Typologie : sorte de catalogue avec un ensemble de rubrique, et le principe est de caser les individus dans une des rubriques → des profils type. Sert à mesurer la conformité des personnes à certaines attitudes sociales. Une typologie n’a pour vertu que de proposer des catégories ou styles de personnes étant bien entendu qu’il s’agit de quelque chose de théorique, il n’y a pas de correspondance parfaite entre une personne et une case.
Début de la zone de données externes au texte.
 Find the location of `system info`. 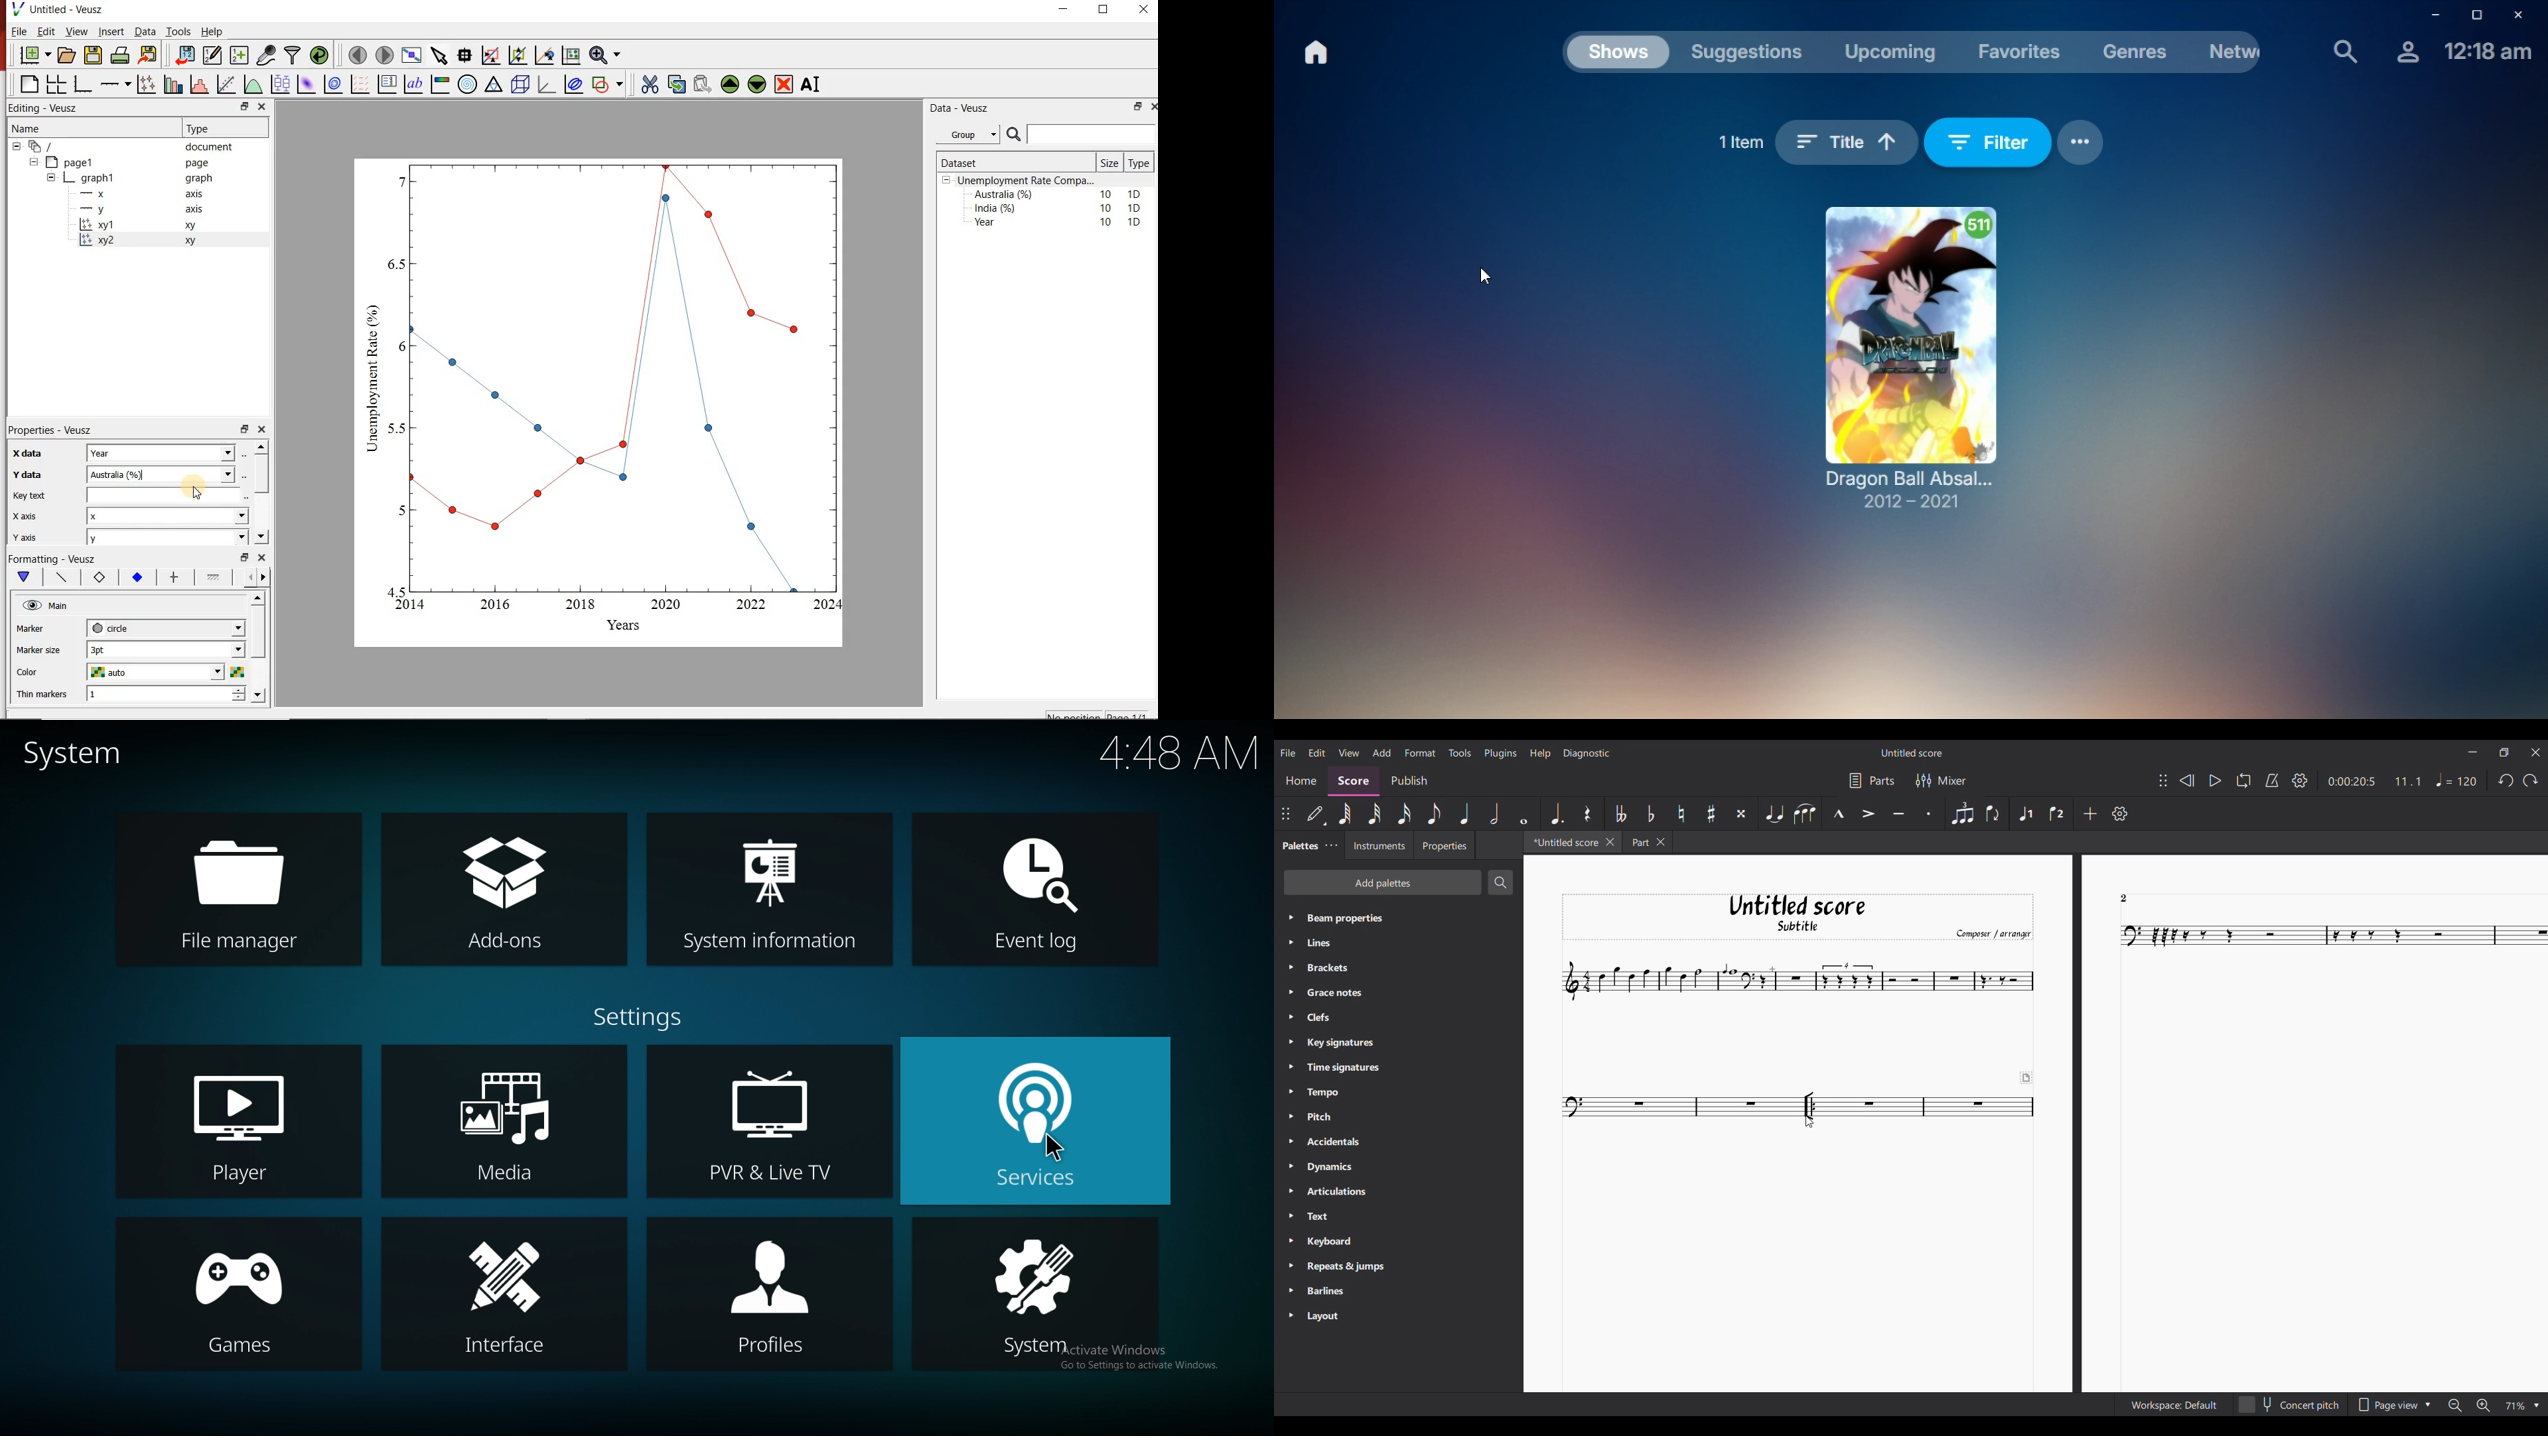

system info is located at coordinates (770, 892).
- Typologie fonctionnaliste : mesurer les différentes façons dont l’adulte s’adapte à la société, aux valeurs, normes. Merton détermine 5 grands types d’attitude sociale : Conformisme (va être en accord avec les buts que lui propose la société et moyens aussi. Apprécié par la société), Innovation (mode de fonctionnement qui sont intégré, l’individu qu’on va ranger dans cette case, c’est un individu qui va respecter les grandes valeurs et de la société, mais pour atteindre ces buts peut utiliser des moyens inhabituels. Apprécié par la société), Ritualisme (profil inverse de l’innovation, une attitude qui consiste à ne pas s’intéresser aux buts que propose la société, il ne va pas aller contre, mais ne vas pas les accepter. Les moyens sont scrupuleusement respectés. Ne fait pas progresser la société), Retrait (quelqu’un de très replié sur lui ; les aspirations de la société ne l’intéressent pas, n’est pas capable de respecter les normes de la société, ne sert à rien pour la société), Rebelle (la société ne lui donne pas de quoi faire. Coté négatif, peut être dangereux pour la société. C’est par là que passe les changements).

- Typologie des valeurs fondamentales : portraits-types, on recherche des types de personnalité ou tempéraments. L’idée c’est de déterminer les valeurs fondamentales auxquelles un individu va adhérer : fondamentalement quelles sont les valeurs les plus importantes pour un individu. On utilise donc pour recueillir des mesures : les tests, des questionnaires et des histoires de vie. Ensuite on va placer les individus dans des cases qui correspondent aux réponses fournies. On est vraiment dans des portraits larges, nous allons faire nos choix, nos apprentissages vont nous amener à certaines valeurs, donc cela reste des portraits-type et très théoriques. Allport et Vernon distinguent 6 portraits : Théorique (l’expérimentaliste : volonté rationnelle et critique, va faire fonctionner sa raison, toujours chercher pourquoi et va avoir besoin de démonstrations), Pratique (quelqu’un qui valorise l’aspect prosaïque des choses, comment ça marche ? A quoi cela va me servir immédiatement ? Aspects d’immédiateté et de praticité, intéressé par l’efficacité), Politique (quelqu’un qui exerce ou recherche le pouvoir, l’influence sur les autres. L’ambition a une valence positive dans ce portrait), Esthétique (un type de personnalité qui a plutôt le souci de l’harmonie, de la beauté, le bien être, la paix qui est recherchée), Social (l’humaniste par excellence, le bien être de tous, tourné sur les autres), Religieux ([à entendre au sens large] place de l’homme dans le monde, dans le cosmos, ce n’est pas un religieux et pratiquant comme on l’imagine).